Nature has a way of blending in to itself. But every once in a while a striking phenomenon stands out as a reminder of the beauty and complexity of the planet we call home.

A new research project designed to simulate how zebrafish get their stripes offers one such reminder. The model, created by researchers at Brown University and described in the Journal of the Royal Society Interface, uses the development of the dark blue and bright yellow stripes on these small freshwater fish as an example of how complex and dynamic structures form naturally.

According to Alexandria Volkening, a graduate student and Brown's Division of Applied Mathematics and the lead author on the new paper, zebrafish stripes are the result of interplay between three types of pigment cells: black melanophores, yellow xanthophores and silvery/bluish iridophores.

Volkening told Fusion that the results of their mathematical model suggest that cell birth and death select stripe width, but cell migration maintains this width. She said that zebrafish stripes seem to form on their own due interactions between the pigment cells themselves, involving both short and long-range cell communication— There's no "prepattern" that's already there.


"The long-range communication is especially exciting," she said. "Biologists have observed pigment cells reaching out long tendrils called pseudopodia toward other cells as far as half a stripe away."

Zebrafish develop from transparent embryos to full size fish in just a few months, making it easy for scientists to track their development. Volkening said the wealth of experimental data on the fish was one reason they chose to study it.

The model Volkening and Bjorn Sandstede, chair of Brown's Division of Applied Mathematics and a co-author of the paper, used mimicked the arrangement of cells in a fish just a few weeks old. It then grows in a way that approximates the growth of the fish.


Volkening explained the process in more layman's terms, saying the pigment cells on zebrafish skin can be compared to a group of parents and children walking around in a room.

"Each person, like a cell, can move around and interact with the other people in the room," she said. "The children may be attracted to other children in the room, and parents might want to talk to other parents."


She said that short-range interactions, such as chatting and handshakes, and long-range communications, such as a parent "reaching out a long arm to tap a wandering child’s shoulder," could both happen.

"In a similar way that the parents and children may become distinct groups if the children play together and the adults talk at a distance, the pigment cells on the fish skin could separate into dark and light regions," she said. "In both cases, the core mechanism is that locally, you want to talk to people in your age group, but, at the same time, you want to make sure your parents or children aren’t too far away."

She said the result is a pattern, same as happens with the zebrafish stripes.

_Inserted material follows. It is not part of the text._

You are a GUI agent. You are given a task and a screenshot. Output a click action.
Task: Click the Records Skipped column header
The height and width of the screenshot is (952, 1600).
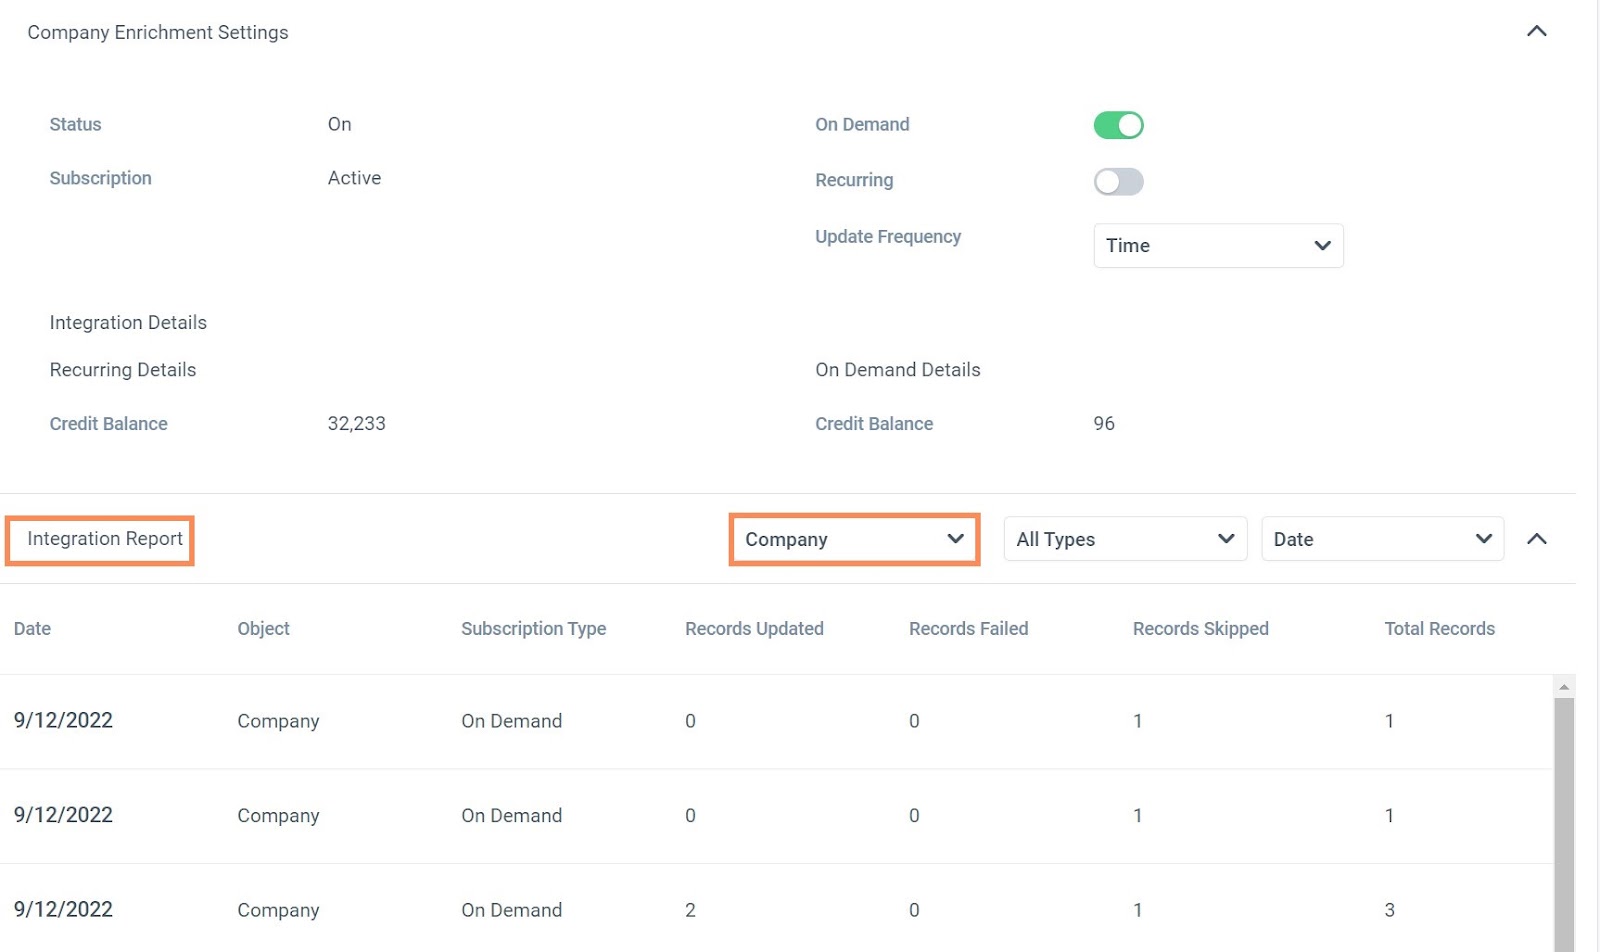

But the analogy, and the underlying mathematical model, only explain so much.


"The question of how zebrafish get their stripes is not solved yet," said Volkening. "This an area where both biologists and mathematicians can contribute together."

According to a 2014 study by the Max Planck Institute for Developmental Biology, the silvery and the yellow cells on the zebrafish are also able to switch cell shape and color, depending on their location.

Nobel prize laureate Christiane NĂĽsslein-Volhard, director of the Department for Genetics at the Max Planck Institute for Developmental Biology and one of the authors of the study, said that the findings of the study could help explain the behaviors behind the great diversity of color in fish and other animals.


“These findings inform our way of thinking about color pattern formation in other fish, but also in animals which are not accessible to direct observation during development such as peacocks, tigers and zebras,” she said, apparently while wondering how his cat got its stripes.